**Data provided:**

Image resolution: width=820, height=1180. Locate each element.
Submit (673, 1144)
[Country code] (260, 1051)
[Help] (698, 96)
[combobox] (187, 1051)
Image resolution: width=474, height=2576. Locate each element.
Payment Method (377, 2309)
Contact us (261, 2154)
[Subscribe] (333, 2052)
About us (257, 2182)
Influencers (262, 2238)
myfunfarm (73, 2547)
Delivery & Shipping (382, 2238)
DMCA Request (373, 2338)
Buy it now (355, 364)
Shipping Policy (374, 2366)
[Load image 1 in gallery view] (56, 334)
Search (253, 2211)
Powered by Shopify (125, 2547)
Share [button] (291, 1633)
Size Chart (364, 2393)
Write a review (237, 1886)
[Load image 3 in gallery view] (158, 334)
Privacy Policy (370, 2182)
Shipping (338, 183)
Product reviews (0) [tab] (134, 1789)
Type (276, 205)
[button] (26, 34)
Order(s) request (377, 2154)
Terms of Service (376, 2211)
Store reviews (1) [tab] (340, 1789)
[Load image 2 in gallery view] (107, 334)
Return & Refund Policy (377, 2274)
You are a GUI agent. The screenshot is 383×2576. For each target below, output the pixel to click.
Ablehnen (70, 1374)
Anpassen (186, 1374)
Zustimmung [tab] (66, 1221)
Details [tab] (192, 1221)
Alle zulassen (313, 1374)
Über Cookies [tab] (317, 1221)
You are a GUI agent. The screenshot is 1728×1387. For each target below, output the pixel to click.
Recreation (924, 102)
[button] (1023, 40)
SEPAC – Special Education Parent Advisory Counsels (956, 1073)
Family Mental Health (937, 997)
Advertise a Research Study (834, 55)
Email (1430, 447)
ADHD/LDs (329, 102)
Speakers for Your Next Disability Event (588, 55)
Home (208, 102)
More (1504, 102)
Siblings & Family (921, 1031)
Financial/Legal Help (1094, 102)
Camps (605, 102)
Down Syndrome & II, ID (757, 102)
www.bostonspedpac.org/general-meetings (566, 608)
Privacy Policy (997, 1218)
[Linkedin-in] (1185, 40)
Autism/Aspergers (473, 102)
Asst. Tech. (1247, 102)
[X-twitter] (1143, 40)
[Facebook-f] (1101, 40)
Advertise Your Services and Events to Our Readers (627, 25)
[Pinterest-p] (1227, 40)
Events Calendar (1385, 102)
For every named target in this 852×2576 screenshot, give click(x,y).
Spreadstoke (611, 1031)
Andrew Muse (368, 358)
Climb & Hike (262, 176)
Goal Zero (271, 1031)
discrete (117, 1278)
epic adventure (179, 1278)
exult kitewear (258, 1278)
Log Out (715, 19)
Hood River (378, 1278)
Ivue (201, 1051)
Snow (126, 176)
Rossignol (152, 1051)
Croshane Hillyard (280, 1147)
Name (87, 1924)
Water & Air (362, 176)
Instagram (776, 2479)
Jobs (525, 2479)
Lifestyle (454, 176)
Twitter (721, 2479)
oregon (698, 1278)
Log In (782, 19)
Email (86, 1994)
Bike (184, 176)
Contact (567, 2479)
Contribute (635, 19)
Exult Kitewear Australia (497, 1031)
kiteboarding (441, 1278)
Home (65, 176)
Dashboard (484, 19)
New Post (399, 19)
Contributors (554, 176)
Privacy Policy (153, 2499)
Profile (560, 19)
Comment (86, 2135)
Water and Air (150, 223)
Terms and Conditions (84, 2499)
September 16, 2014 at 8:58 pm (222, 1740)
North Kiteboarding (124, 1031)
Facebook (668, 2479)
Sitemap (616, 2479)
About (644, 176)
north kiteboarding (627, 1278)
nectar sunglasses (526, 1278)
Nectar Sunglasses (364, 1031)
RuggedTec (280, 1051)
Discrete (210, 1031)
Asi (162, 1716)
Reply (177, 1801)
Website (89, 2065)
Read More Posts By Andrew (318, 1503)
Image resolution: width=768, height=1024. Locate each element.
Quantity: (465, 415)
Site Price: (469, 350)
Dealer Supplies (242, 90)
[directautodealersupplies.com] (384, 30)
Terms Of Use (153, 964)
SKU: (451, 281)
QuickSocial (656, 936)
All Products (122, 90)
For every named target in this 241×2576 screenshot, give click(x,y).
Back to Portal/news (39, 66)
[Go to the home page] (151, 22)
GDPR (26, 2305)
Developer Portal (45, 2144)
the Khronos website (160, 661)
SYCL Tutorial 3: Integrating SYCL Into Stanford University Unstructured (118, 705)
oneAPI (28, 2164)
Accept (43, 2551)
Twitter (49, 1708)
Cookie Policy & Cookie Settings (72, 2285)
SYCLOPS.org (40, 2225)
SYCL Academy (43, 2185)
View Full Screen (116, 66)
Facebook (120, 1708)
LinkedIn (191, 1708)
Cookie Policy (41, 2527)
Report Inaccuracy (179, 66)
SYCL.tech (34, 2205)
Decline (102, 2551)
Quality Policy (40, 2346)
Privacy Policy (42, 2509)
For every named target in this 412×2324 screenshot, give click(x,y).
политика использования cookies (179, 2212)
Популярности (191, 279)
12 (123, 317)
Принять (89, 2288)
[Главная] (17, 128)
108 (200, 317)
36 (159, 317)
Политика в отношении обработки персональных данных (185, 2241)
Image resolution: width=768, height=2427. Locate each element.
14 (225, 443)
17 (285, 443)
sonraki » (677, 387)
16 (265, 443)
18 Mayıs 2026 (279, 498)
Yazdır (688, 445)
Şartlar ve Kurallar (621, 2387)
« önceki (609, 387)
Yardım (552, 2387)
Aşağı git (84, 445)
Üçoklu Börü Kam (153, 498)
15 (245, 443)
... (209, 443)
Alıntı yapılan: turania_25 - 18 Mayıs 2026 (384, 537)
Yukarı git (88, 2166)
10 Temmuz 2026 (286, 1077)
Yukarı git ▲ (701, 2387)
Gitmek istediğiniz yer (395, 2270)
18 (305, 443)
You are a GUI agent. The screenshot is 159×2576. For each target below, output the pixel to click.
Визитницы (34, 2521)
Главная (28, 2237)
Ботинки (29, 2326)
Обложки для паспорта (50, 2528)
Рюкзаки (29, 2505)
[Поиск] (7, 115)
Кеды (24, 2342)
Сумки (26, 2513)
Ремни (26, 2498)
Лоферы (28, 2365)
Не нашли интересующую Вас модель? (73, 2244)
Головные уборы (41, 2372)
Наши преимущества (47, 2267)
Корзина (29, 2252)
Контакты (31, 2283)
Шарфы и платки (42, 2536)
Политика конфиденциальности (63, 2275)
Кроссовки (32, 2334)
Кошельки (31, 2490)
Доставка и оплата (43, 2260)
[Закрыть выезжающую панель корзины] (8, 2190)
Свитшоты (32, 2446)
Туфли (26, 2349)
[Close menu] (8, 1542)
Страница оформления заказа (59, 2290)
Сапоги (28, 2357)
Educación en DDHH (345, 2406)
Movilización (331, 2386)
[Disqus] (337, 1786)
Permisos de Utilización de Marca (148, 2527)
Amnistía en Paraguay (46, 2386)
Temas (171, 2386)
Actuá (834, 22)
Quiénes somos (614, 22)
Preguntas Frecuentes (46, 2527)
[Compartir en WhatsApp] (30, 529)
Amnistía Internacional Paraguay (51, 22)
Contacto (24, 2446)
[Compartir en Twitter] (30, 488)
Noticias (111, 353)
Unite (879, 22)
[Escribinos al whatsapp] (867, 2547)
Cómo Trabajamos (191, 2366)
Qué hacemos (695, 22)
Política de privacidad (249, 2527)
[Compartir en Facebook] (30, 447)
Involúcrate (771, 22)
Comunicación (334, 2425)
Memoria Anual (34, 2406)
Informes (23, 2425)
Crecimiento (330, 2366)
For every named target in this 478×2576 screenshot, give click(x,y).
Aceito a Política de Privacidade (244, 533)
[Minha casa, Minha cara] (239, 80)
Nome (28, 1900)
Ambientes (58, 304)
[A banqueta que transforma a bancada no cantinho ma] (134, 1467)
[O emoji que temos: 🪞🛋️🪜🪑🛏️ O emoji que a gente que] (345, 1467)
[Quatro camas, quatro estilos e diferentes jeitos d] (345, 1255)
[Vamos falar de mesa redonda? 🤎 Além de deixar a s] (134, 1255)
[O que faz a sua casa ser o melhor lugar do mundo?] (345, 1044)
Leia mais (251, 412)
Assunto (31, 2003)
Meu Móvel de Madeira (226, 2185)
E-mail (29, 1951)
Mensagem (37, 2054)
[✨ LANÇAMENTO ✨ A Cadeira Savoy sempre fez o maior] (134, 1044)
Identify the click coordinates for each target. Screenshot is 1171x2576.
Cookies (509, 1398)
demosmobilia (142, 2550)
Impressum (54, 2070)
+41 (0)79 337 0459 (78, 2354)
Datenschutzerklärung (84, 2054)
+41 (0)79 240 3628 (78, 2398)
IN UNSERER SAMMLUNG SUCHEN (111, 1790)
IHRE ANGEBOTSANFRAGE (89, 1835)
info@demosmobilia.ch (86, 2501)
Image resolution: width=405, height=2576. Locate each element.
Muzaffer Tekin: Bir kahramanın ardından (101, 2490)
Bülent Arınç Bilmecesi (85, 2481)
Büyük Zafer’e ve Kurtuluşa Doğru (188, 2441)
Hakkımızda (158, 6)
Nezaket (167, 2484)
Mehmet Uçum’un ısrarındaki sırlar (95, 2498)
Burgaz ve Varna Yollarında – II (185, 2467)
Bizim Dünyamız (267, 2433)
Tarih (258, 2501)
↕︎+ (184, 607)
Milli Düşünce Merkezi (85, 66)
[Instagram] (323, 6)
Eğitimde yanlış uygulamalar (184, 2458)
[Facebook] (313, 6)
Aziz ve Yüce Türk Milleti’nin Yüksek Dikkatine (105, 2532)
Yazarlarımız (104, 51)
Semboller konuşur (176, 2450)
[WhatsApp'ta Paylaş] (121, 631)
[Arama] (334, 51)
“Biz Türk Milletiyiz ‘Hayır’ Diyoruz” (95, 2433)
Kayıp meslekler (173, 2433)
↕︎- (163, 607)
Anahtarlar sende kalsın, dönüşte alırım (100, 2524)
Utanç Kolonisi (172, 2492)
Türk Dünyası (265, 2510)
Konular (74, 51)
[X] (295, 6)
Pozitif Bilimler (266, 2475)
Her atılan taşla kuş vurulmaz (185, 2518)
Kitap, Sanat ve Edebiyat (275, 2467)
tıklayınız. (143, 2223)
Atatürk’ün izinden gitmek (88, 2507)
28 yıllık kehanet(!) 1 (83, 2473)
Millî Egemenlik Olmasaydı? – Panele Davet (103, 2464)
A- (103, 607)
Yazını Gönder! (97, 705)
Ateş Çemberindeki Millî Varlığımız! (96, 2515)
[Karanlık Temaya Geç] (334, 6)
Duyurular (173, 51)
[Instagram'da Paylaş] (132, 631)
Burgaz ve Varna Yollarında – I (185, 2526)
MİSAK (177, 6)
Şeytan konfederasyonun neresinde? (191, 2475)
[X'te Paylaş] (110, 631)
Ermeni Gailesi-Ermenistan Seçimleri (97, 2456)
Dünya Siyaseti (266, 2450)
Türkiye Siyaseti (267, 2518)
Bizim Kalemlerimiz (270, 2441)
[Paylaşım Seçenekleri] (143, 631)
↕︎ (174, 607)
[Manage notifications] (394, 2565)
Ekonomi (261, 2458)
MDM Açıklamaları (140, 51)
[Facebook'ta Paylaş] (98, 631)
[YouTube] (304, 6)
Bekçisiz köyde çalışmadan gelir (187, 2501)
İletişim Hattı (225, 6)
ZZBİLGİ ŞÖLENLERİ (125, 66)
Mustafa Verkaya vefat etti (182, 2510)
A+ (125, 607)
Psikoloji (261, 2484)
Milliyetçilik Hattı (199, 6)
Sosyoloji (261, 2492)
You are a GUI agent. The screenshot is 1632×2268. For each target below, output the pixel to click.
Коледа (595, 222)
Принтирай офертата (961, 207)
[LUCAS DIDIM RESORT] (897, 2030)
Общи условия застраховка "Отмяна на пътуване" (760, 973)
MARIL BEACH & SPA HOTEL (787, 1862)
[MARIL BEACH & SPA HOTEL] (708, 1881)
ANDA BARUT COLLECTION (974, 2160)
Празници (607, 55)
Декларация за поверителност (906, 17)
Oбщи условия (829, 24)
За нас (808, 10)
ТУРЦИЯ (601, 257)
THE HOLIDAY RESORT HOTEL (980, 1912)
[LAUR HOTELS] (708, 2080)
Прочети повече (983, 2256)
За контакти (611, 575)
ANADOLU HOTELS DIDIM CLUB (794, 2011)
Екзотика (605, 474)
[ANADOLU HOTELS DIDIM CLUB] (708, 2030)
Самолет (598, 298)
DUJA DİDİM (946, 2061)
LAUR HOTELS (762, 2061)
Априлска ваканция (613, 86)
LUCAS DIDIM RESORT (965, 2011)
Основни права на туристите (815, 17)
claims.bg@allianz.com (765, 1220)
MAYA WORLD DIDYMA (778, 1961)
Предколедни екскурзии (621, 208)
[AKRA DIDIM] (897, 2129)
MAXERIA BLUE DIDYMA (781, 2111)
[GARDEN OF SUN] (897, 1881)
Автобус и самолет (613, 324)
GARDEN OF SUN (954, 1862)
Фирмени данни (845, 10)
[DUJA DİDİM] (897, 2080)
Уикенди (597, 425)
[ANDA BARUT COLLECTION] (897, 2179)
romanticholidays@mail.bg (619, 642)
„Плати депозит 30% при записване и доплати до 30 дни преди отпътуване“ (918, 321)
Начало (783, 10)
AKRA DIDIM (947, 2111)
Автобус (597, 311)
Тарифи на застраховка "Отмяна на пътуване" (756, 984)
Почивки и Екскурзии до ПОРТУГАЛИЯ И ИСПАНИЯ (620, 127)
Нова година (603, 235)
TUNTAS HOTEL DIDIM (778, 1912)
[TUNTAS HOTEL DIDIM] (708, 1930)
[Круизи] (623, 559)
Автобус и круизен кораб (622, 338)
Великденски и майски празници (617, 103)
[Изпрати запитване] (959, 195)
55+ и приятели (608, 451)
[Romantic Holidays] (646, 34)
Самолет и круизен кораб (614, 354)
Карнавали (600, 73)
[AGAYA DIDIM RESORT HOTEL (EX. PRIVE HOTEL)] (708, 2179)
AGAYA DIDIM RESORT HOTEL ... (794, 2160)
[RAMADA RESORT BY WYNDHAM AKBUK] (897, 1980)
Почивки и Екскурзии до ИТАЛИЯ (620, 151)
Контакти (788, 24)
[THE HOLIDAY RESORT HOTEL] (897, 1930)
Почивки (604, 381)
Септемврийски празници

**Task to carry out:** Quote, word for word, every line from the top of the entries through the line that holds "About us (257, 2182)".

**Solution to the exercise:**
Image resolution: width=820, height=1180. Locate each element.
Submit (673, 1144)
[Country code] (260, 1051)
[Help] (698, 96)
[combobox] (187, 1051)
Image resolution: width=474, height=2576. Locate each element.
Payment Method (377, 2309)
Contact us (261, 2154)
[Subscribe] (333, 2052)
About us (257, 2182)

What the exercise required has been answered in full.